Lastly, this study reported prolonged hospitalization and increased cost
of hospitalization in patients with truncus arteriosus. This is similar
to the study done by Ghimire et al, who showed that the diagnosis of
22q11.1 deletion is associated with longer hospital stay and higher
hospitalization cost (21). The 22q11.2 group had far more non-cardiac
comorbidities and had higher rates of postoperative complications.
Feeding issues were more common in 22q11.2 deletion syndrome, a higher
percentage of these patients had a gastrostomy tube during the index
hospitalization. Airway anomalies were present more frequently in
22q11.2 deletion and this was associated with a higher frequency of
tracheostomy procedure. Immunological dysfunction is not uncommon in
infants with 22q11.2 deletion (22), and it was not surprising to find
higher rates of septicemia and fungal infection in the 22q11.2 deletion
group. Therefore, it was not unexpected to have a prolonged
postoperative hospitalization in patients with 22q11.2 deletion,
modifications in the perioperative care of this subpopulation to address
these complications are warranted to further shorten the postoperative course
and decrease the cost of hospitalization.

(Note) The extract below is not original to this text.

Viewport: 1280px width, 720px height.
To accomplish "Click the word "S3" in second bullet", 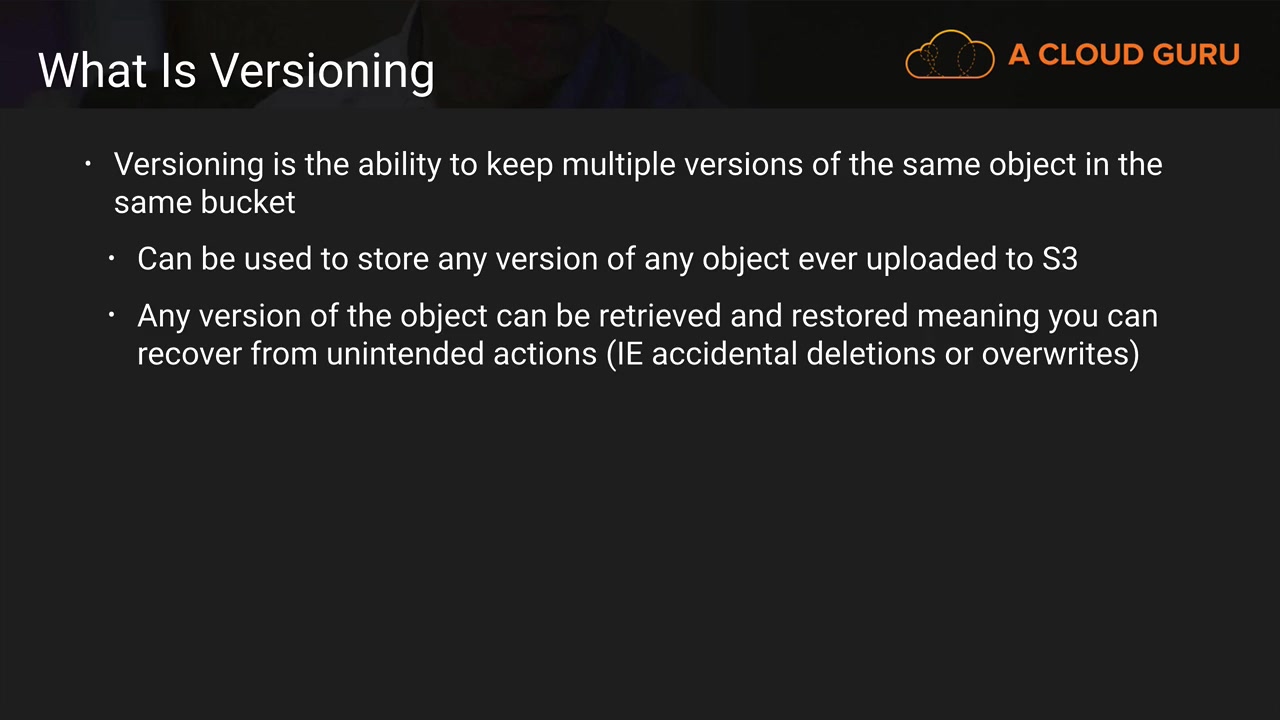I will (x=1059, y=259).
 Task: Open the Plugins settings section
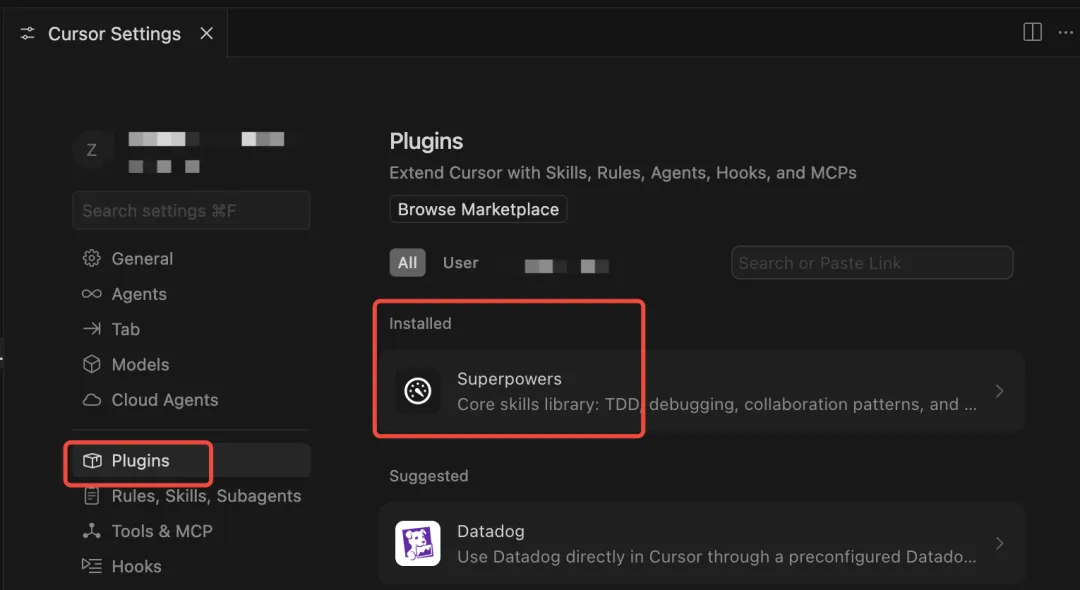(140, 461)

Limitations: There are several limitations to this study, the study
relied on the ICD-9 & ICD-10 codes for the diagnosis of truncus
arteriosus and 22q11.2 deletion syndrome, it didn’t describe how the
chromosomal deletion diagnosis was reached. The study span is over a
span of two decades; the field of molecular genetic testing and genomic
profiling has evolved dramatically; this could have affected the
accuracy of the genetic screening method over the years of the study.
The database does not provide details of cardiac anatomy, mainly
coronary artery anomalies, postoperative truncal valve insufficiency, and
aortic arch obstruction. The database lacks information on cardiac
bypass and surgical procedure techniques, which have evolved over the
course of these two decades and therefore is subject to an era effect.
These factors would impact the surgical outcomes in truncus arteriosus.
The current study benefited from the large sample size, some limitations
are inherent to all retrospective studies using administrative
databases. Incorrect or missing data may exist. We rely mainly on ICD
diagnostic and procedure codes to gather information, and we were not
able to refer to specific patient hospital charts to determine the cause
of death. The lack of validation of the data collected by chart review
is a source of potential bias for errors. However, in a large study such
as ours, the patients’ volume likely offset these inaccuracies. Another
limitation of our study is the restriction to the hospitalization
period, and this prevented us from evaluating long-term outcomes.